The consensus failure was the result of a cascading series of events that was triggered by a resource utilization issue (likely very high CPU usage) on the VMs that run our managed nodes. This caused the managed nodes to receive hare messages very late (45-60 secs after the end of the round), causing hare consensus processes to fail. Once many hare processes failed, those processes continued to iterate and try again, per the protocol parameters, until the maximum number of hare processes were running concurrently. These hare processes continued to fail for the same reason (late arrival of messages), and new hare processes could not start due to the cap on the number of iterations. This caused hare to fail entirely, and once hare failed on most of the managed nodes, those nodes were no longer able to achieve consensus on which blocks to vote for in each layer. The problem was compounded by the fact that, in addition to hare messages, blocks were also arriving late. Without consensus on the contents of each layer, and without enough votes to continue to advance the verified layer, the network eventually stopped advancing the verified layer entirely.
We've identified the following underlying causes in our investigation of the consensus failure:
- VM utilization and monitoring: Our managed nodes should not have run out of resources.
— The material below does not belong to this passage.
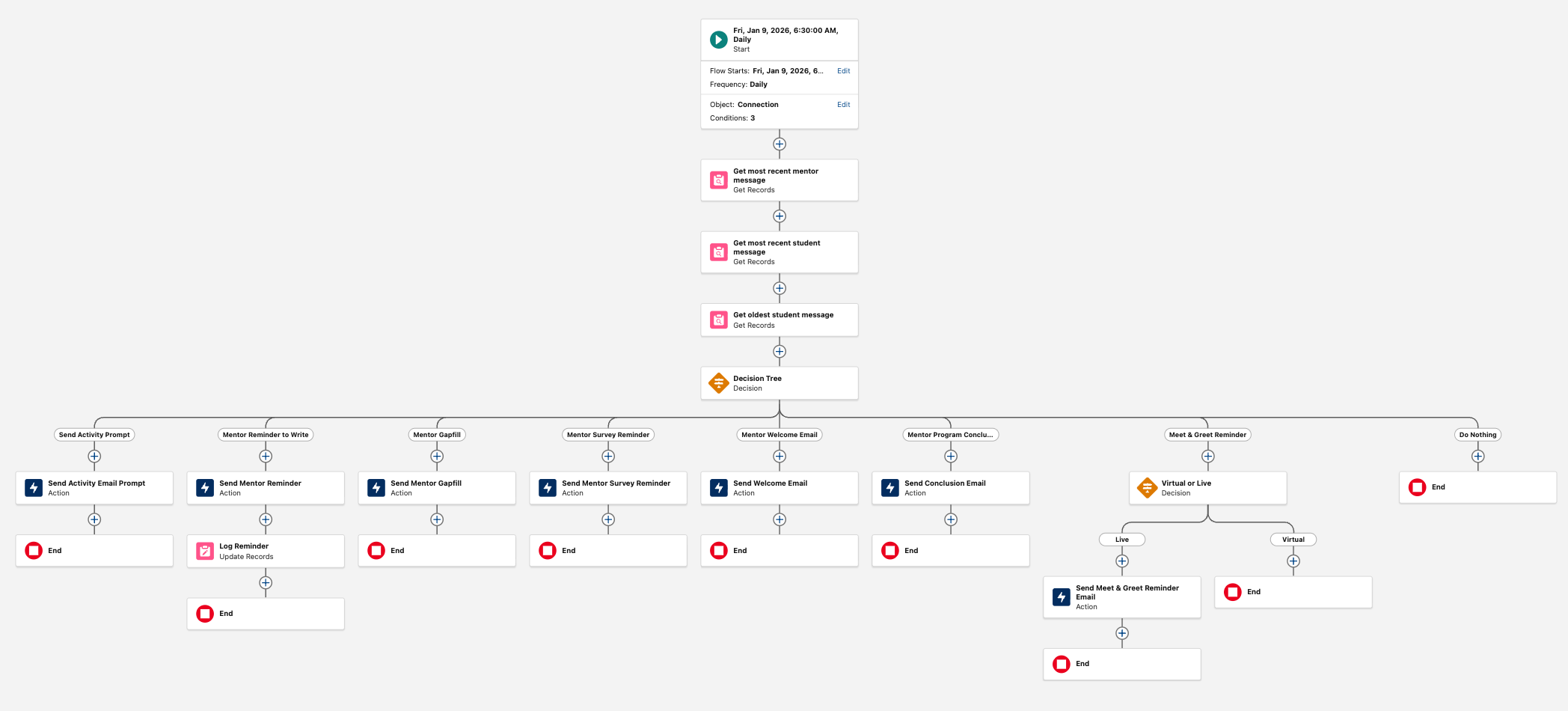Click Edit next to Object Connection
This screenshot has width=1568, height=711.
tap(843, 104)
When they did, we should have been alerted immediately so that we could act quickly to troubleshoot the affected nodes and add more resources.
- Hare round length: In a production network, we expect that each round of the hare protocol should finish in around 10 seconds, so that the entire hare process finishes in under a minute for a given layer (there are five rounds total). However, in the testnet, we set the parameters more loosely for testing. The hare round duration is set to 30 seconds, both to allow messages to arrive later and also to allow a greater time drift among nodes. As a result, the entire hare process takes around 2.5 minutes per layer. This means that, if the hare process iterates more than twice for a given layer, it will overlap with the following layer (since the layer time is five minutes).
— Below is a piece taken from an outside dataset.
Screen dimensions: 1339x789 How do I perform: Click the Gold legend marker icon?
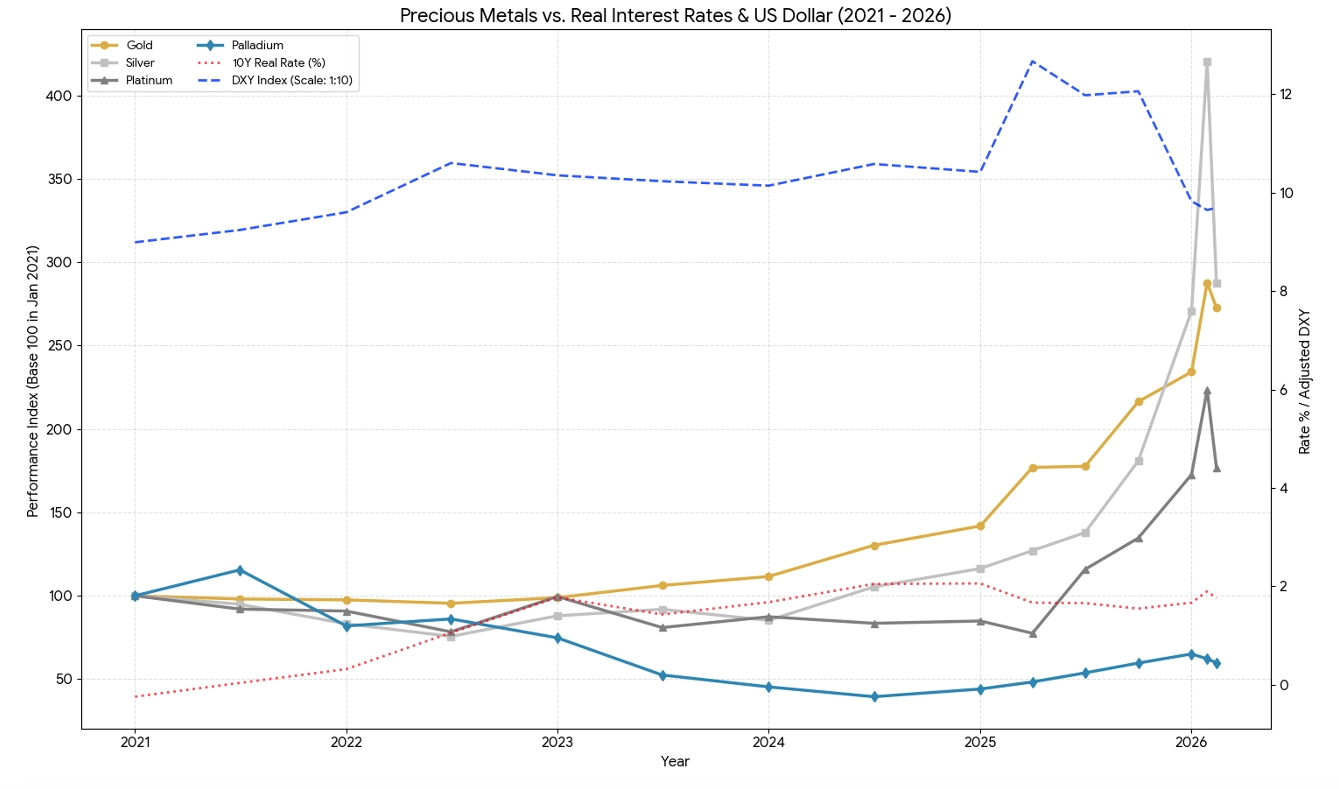(104, 45)
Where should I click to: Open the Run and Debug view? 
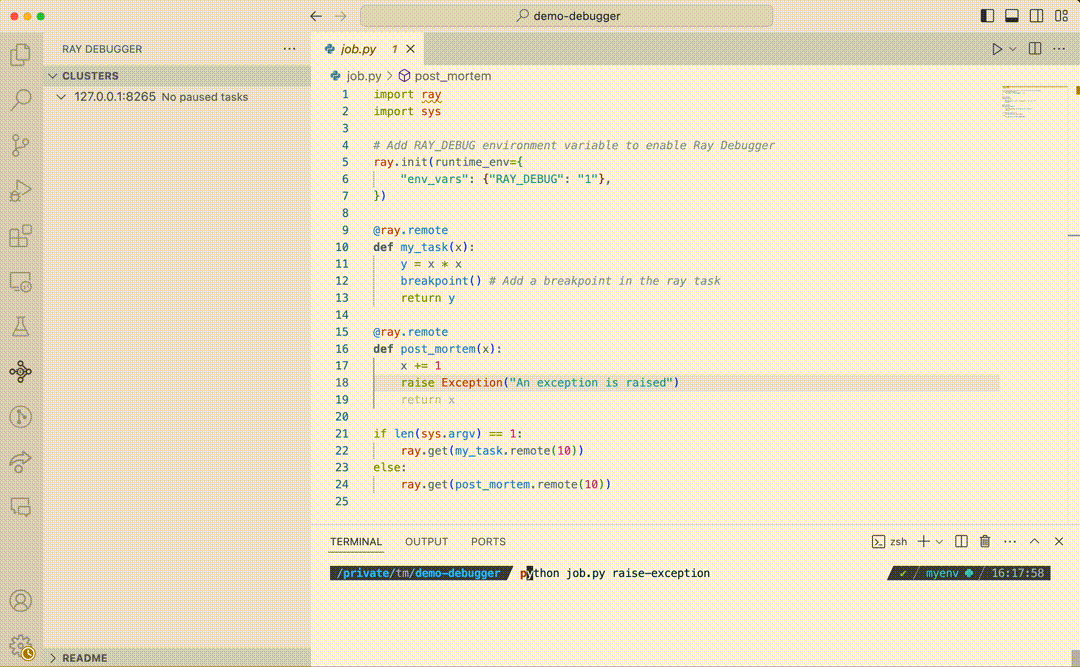tap(20, 190)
- Even if both hare and tortoise fail to achieve consensus, the Spacemesh self-healing mechanism is capable of achieving consensus again once the issue (in this case, the VM resources and late messages) is resolved. However, self-healing has not yet been implemented in the testnet, so once the failure occurred there was no way to salvage the network without a full reboot.
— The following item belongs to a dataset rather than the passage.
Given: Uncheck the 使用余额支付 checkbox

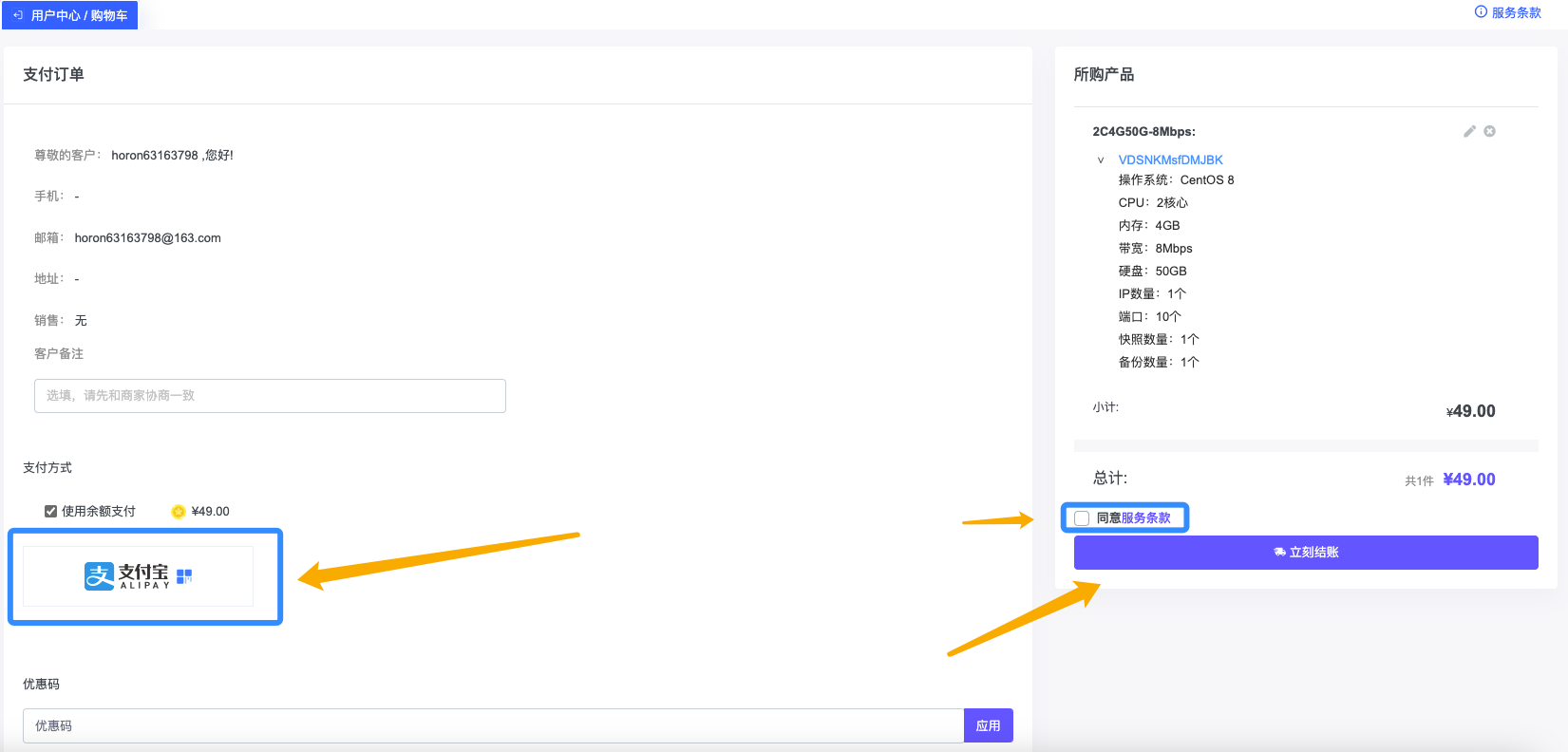Looking at the screenshot, I should [x=51, y=512].
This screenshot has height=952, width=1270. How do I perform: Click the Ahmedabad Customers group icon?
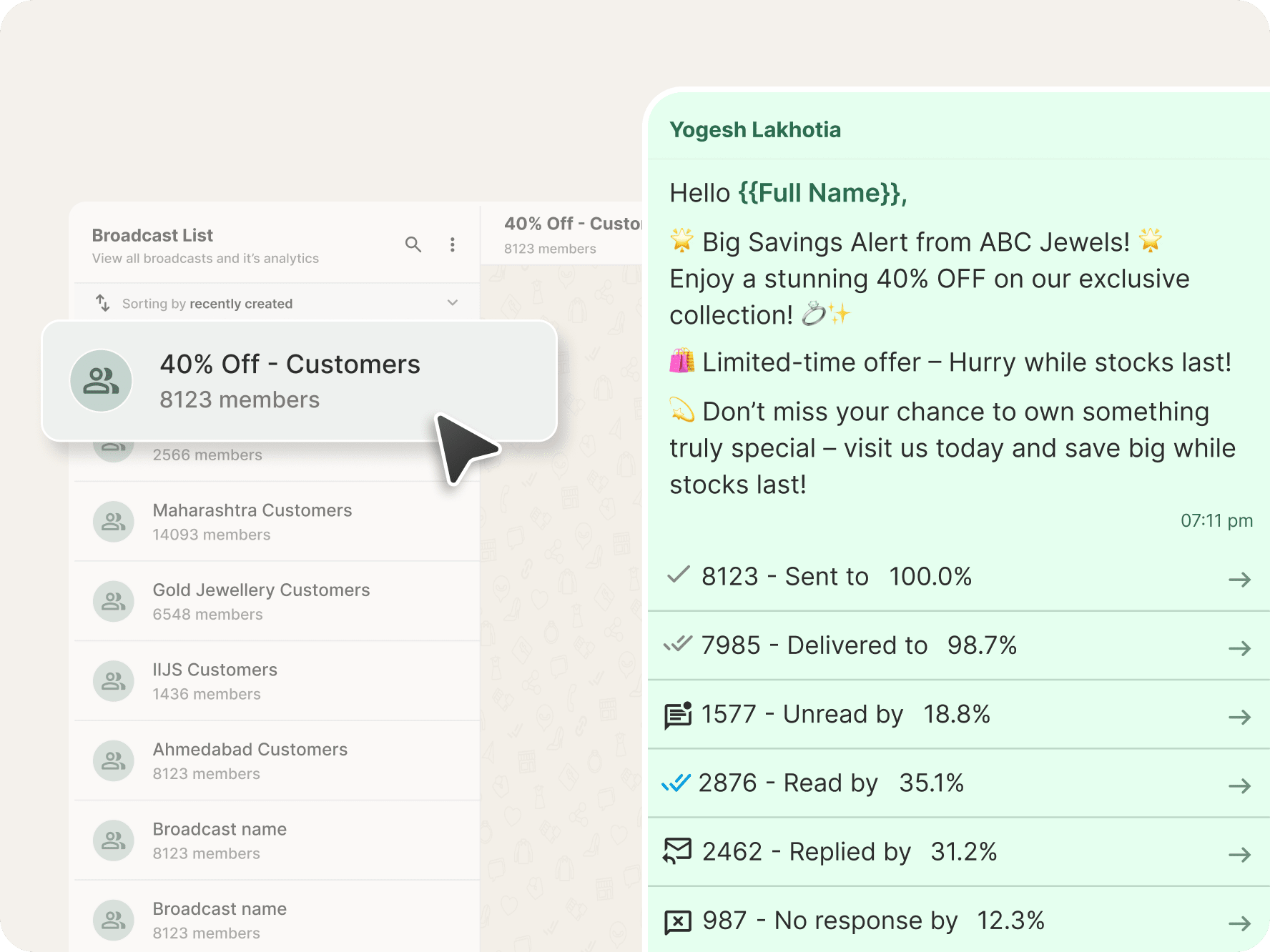point(113,760)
We've implemented the following mitigations to address the failure and ensure that future testnets are more stable:
- Decrease hare iterations: we've reduced the number of hare iterations from 10 to 2 per layer, to ensure that a hare process for layer N cannot overlap with layer N+1. This will prevent the congestion of hare processes that we saw in the previous testnet.
- Vote for zero pattern if hare fails: in the previous testnet, if the hare failed, a node would vote for whatever blocks it happened to receive in time for the layer. Since different nodes saw different sets of blocks, this meant that the network could not agree on which blocks to validate for a given layer. We changed this logic so that a node will instead vote for the "zero pattern," which means voting for an empty layer. While this means that blocks in the layer will not be contextually valid (and, thus, any transactions in the layer may be dropped), it will allow the network to reach consensus and continue to advance the last verified layer, recovering from the issue. (This is a "poor man's version" of self-healing, while we continue to work on the real thing.)
- Decrease tortoise threshold: As an additional precaution, we've also lowered the threshold, in terms of relative number of votes, that blocks and layers need to achieve in order to be confirmed by tortoise. This increases the likelihood of the protocol remaining live even if a subset of miners experience issues. (This and the previous change can be found here.)
- VM resources and alerts: We've doubled the amount of VM resources on each of our managed nodes in order to ensure that they have more than enough resources to avoid the resource consumption issues we encountered in the last testnet. We've also implemented resource consumption thresholds and alerts so that we know right away if another similar issue occurs.
Additionally, we've included the following improvements in the most recent testnet release:
- Reduce "block in view without explicit vote" panic to error (change is here). This error pops up sporadically on our testnets, and more than one user reported that it caused their nodes to die on the most recent testnet. We've reduced this to an ordinary error, so that it will no longer cause nodes to crash, while we continue to investigate the issue.
- Improved UX in genesis epochs (change is here). The first two epochs (approx. two days) of each new network are genesis epochs, during which miners come online and submit proofs of their eligibility to produce blocks, but no blocks are produced. Previously, the API would report incorrect information during these genesis epochs, and many expected errors would appear in the logs. These issues have been fixed.
- Improve logging: We've implemented a lot of improvements to logging, and are running some nodes in full, verbose debug mode, to make further troubleshooting easier. (This change is here.)